A client-side rate limiter caps the rate at which a SPA sends requests — to respect a known API limit, protect a fragile backend, and smooth bursts. Important framing: a client limiter is a cooperation/UX mechanism, not a security control — the server must still enforce its own limits.

Why you'd want one

• The API has a documented limit (e.g. 10 req/s) and you want to stay under it rather than getting 429s.
• Prevent self-inflicted bursts — a component that fires on every keystroke/scroll.
• Be a good citizen to a shared or fragile backend.

Core algorithm — token bucket (most common)

• A bucket holds up to N tokens; tokens refill at a steady rate (e.g. 10/sec).
• Each request consumes a token. Token available → send immediately. No token → queue or reject.
• Allows short bursts (up to bucket size) while bounding the sustained rate.

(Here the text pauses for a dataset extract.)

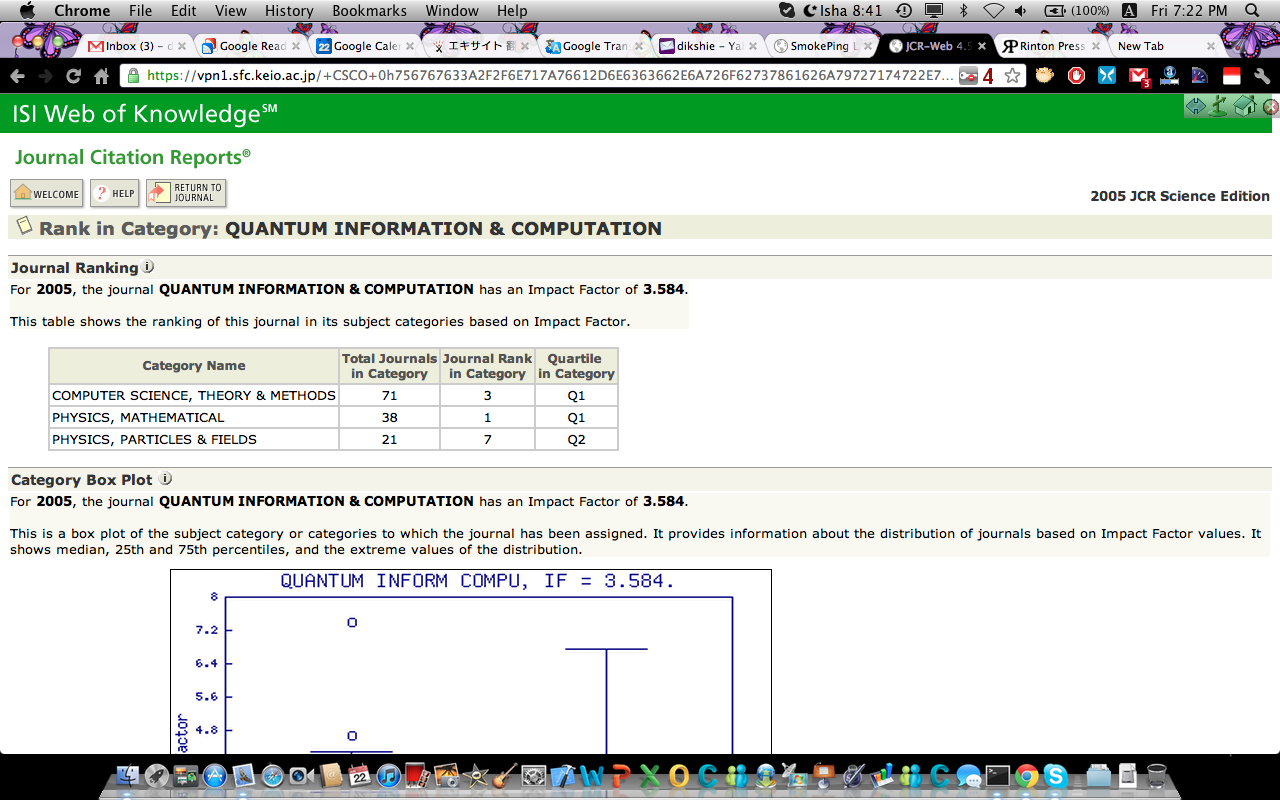Open Chrome's wrench settings menu

coord(1262,76)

Simple and flexible.

Alternatives: sliding-window counter (count requests in the trailing window, block over the limit — more precise, no bursts), fixed window (simplest, but boundary bursts), leaky bucket (perfectly smooth output).

The request queue

When over the limit, you usually want to queue, not drop:

request() → token available? ── yes ──▶ send
                │
                no ──▶ enqueue ──▶ drained as tokens refill

• Add priority — user-initiated requests jump ahead of background prefetches.
• Add a queue cap and timeout so it can't grow unbounded.
• Optionally concurrency limiting too — at most M requests in flight at once.

Reduce volume first (the best rate limiting is fewer requests)

• Debounce/throttle the events that trigger requests.
• Deduplicate in-flight identical requests; cache responses (React Query/SWR).
• Batch multiple calls into one where the API supports it.

Respect the server

• Honor 429 + Retry-After; exponential backoff + jitter on retries.
• Read X-RateLimit-Remaining/-Reset if exposed and proactively slow down.

Implementation shape

Wrap fetch/axios in a limiter module (or an axios interceptor): limitedFetch(url) checks the bucket, sends or enqueues, and the queue drains on the refill timer. Centralized — every call site inherits it.

const limiter = createTokenBucket({ capacity: 10, refillPerSec: 10 });
async function apiCall(url, opts) {
  await limiter.acquire(); // resolves when a token is free
  return fetch(url, opts);
}

UI

Don't fail silently — if requests are queued/delayed, reflect it ("syncing…"), and disable spammy actions.

The framing

"A token bucket caps the outgoing rate while allowing small bursts; excess requests go into a priority queue that drains as tokens refill, with a queue cap to stay bounded. But I'd reduce volume first — debounce, dedup, cache, batch — and respect server 429s with backoff. Crucially, the client limiter is for UX and being a good citizen; the server still must enforce limits itself, since the client can't be trusted."